- Text excerpt:
In a power grid, a bus can be of type slack bus, pv bus, and pq bus. Every bus has known and unknown variables, e.g. PQ bus knows its active power P and reactive power Q, and does not know its voltage V and voltage angle d. Power flow tries to calculate the unknown variables using known variables as input using electrical formulas. GNN for power flow tries to predict the unknown variables by utilizing the known variables using a machine learning model.
Fully Connected Neural Network (FCNN) is a supervised machine learning framework. It is built upon a set of known input and output, then makes a predictive model based on their relation. The lines that connect the nodes are weight or trainable parameters, because this value will be adjusted in the training. Every node value is multiplied with the parameter, until it becomes the predicted output. The difference of the predicted output and the ground truth is called the loss function, can be calculated using logistic regression for classification or mean squared error for regression. We tune the value of the parameter for some iteration until the prediction model is accurate enough. The process is called optimization. After the model is made, we can give it a new input and predict the output. FCNN is for flat type data. FCNN does hidden features extraction using its hidden layer.

- Work to do:
From the passage on power flow and neural networks, return everything from "Fully Connected Neural" down to "its hidden layer.", word for word.

- Source material:
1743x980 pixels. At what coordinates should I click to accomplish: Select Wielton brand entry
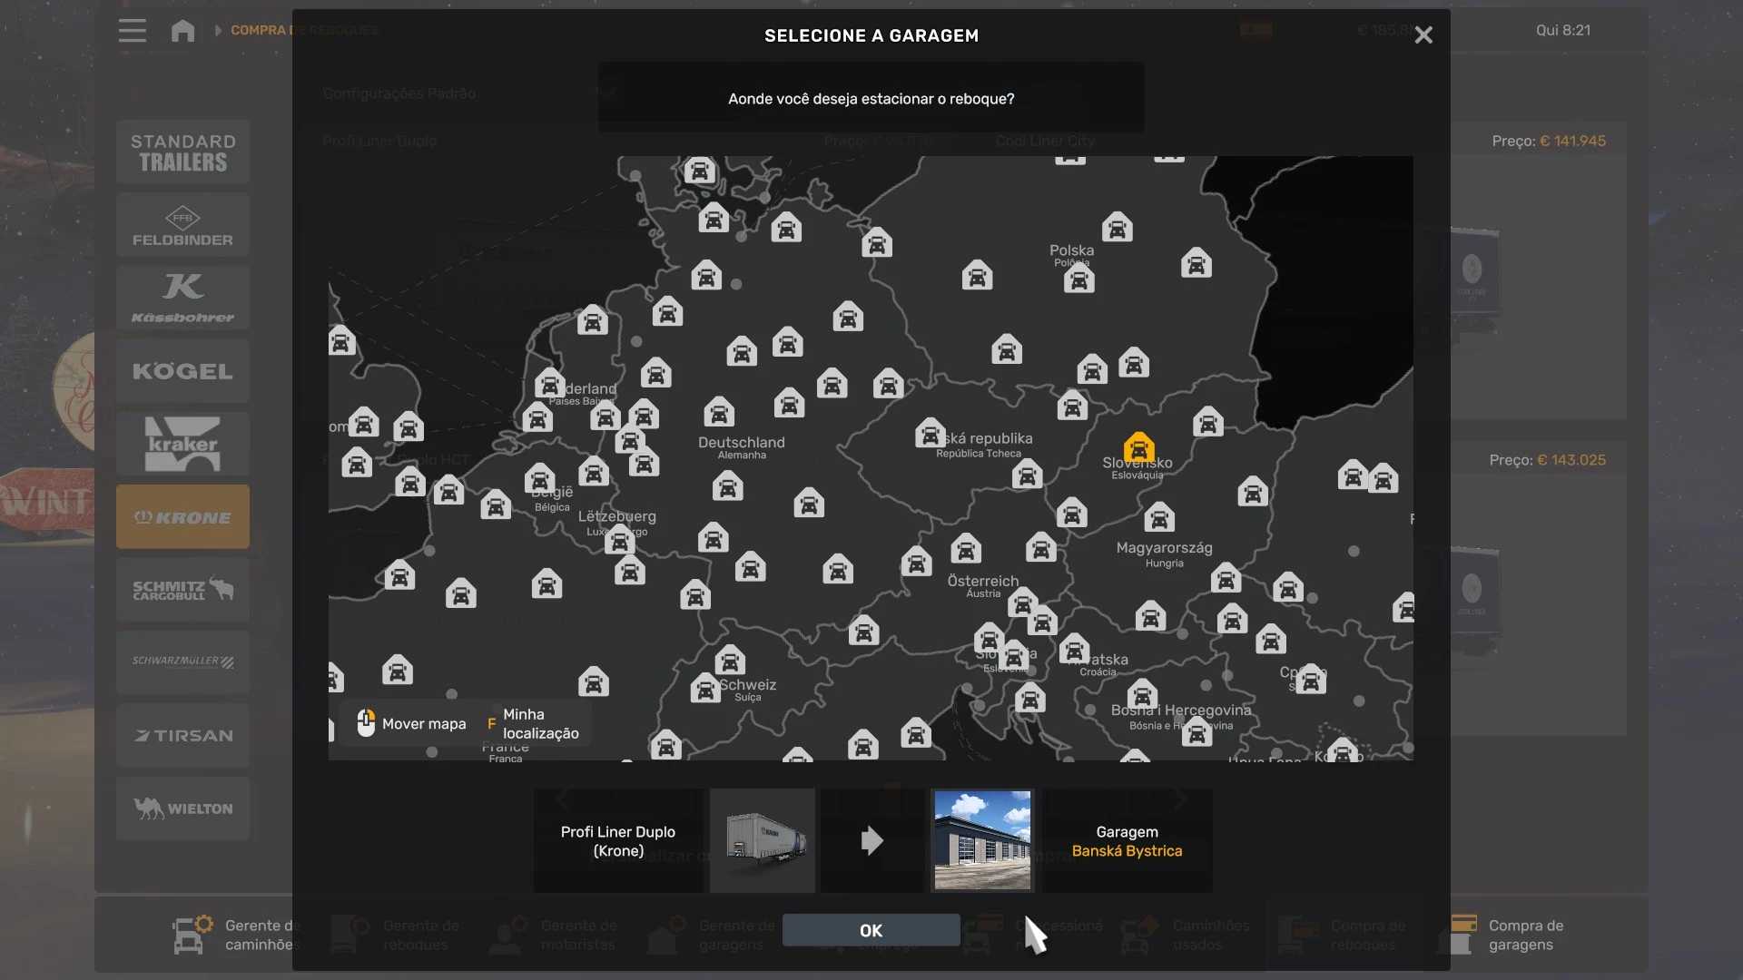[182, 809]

- Written response:
Fully Connected Neural Network (FCNN) is a supervised machine learning framework. It is built upon a set of known input and output, then makes a predictive model based on their relation. The lines that connect the nodes are weight or trainable parameters, because this value will be adjusted in the training. Every node value is multiplied with the parameter, until it becomes the predicted output. The difference of the predicted output and the ground truth is called the loss function, can be calculated using logistic regression for classification or mean squared error for regression. We tune the value of the parameter for some iteration until the prediction model is accurate enough. The process is called optimization. After the model is made, we can give it a new input and predict the output. FCNN is for flat type data. FCNN does hidden features extraction using its hidden layer.